The exhibition “Unknown Conclusion”, by artists Maria Albu and Adrian Buda, opened on February 5, at Atelier 4 in Cluj-Napoca. The project proposes a critical reflection on digital overcrowding, understood not only as a technological symptom, but as a social and political mechanism of the uniformization of experience.
Within the continuous flow of information, intimate and historical events, collective trauma and banal gestures are absorbed into the same logic of accelerated visibility, losing their capacity to generate meaning and affective response. In this context, permanent archiving no longer functions as a form of memory, but as a substitute for it. Everything is documented, saved, and indexed, yet experience is emptied of corporeality, and participation is replaced by connectivity.
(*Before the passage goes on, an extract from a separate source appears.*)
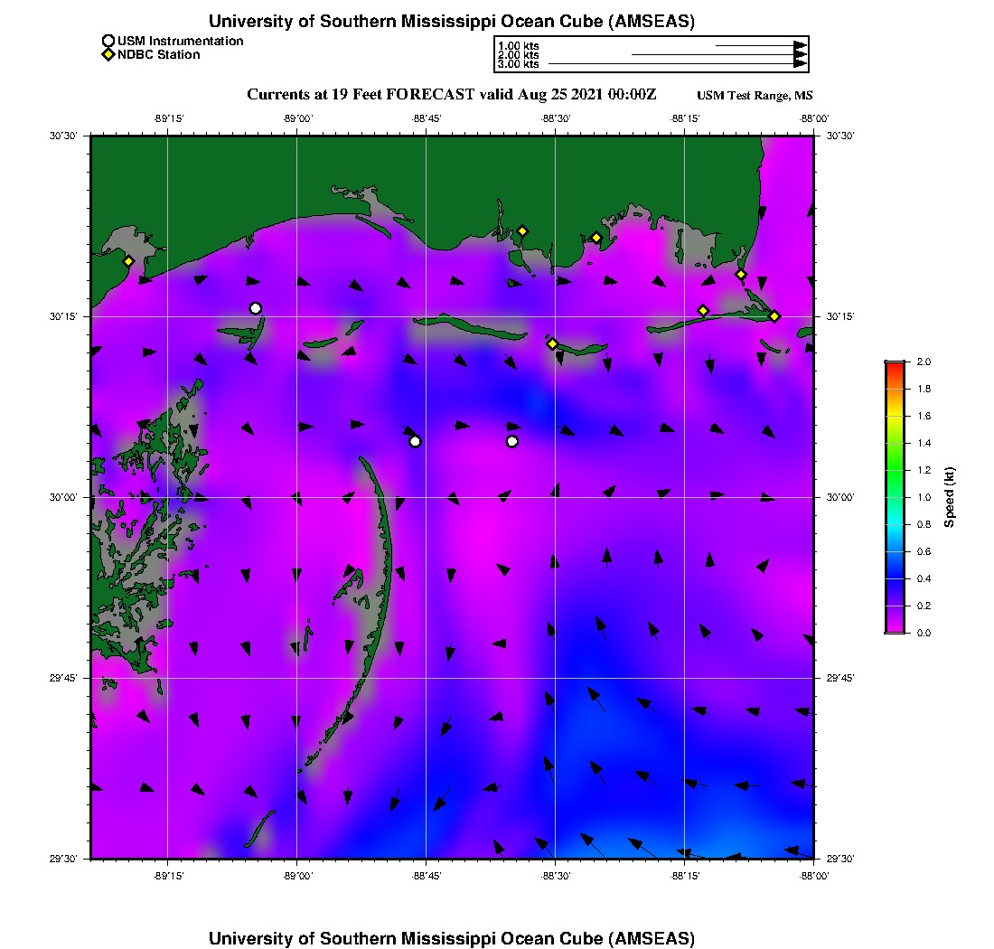Click the red top of Speed color bar

[895, 365]

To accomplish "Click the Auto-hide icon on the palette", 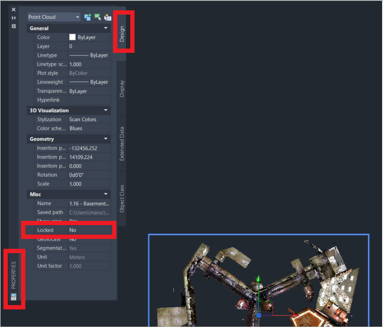I will coord(13,18).

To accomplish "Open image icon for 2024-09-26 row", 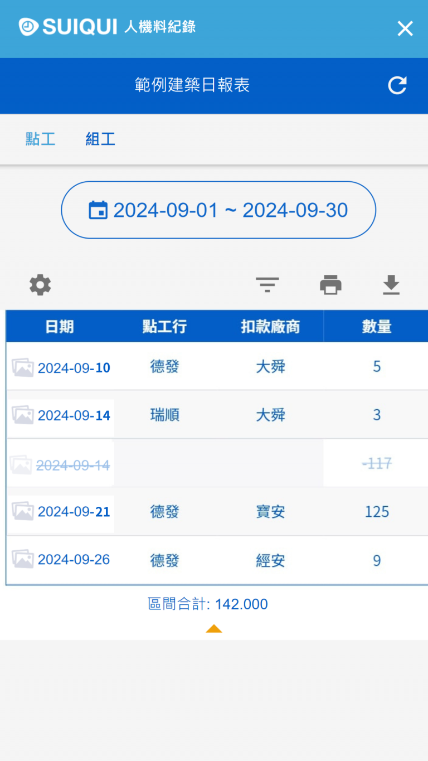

The structure of the exhibition is built through a succession of narrative fragments that replicate the logic of the digital feed: New Year’s resolutions formulated by influencers, aestheticized sunsets, scenes of opulence, viral cooking recipes, alarming economic statistics, images of political violence and collective trauma, alternated with banal gestures or ironic reactions. In this juxtaposition, differences in gravity are flattened, and shock is rapidly consumed, leaving no time for sedimentation.
The works function as affective archives, in which memory is detached from the body and fixed within a system of continuous storage—a calendar of affects rather than of time. Comments, replies, and reactions become part of the artistic material, questioning who still breathes when experience is externalized: the subject or the system that preserves it. If everything can be saved, digitized, and capitalized, the question of presence—and where it might still be recovered—remains open.
Maria Albu (b. 2001, Abrud, Alba) is a visual artist interested in socio-political issues and their impact on collective memory. After completing her bachelor’s degree in Painting, she pursued a master’s degree in Comics and Animation, her practice focusing on narrative and sequential art. Through a multidisciplinary approach, she employs graphite drawing, photographic transfer, video installation, and ready-made objects to construct visual contexts that reflect recent historical influences.
Adrian Buda (b. 2000, Hunedoara) lives and works in Cluj-Napoca. His artistic practice is interdisciplinary, interrogating the conceptual relevance of artistic media in relation to message. He is concerned with the recontextualization of archives and with the ways memory becomes distorted and loses its intimacy. He also develops a participatory and journalistic practice, working closely with rural communities and exploring ritualistic and mystical dimensions that persist in these contexts. He is a member of Artivistory Collective, where he engages in documentary practices and cultural mediation through comics and documentary drawing.
The exhibition can be visited at Atelier 4, Cluj-Napoca, until February 19, 2026.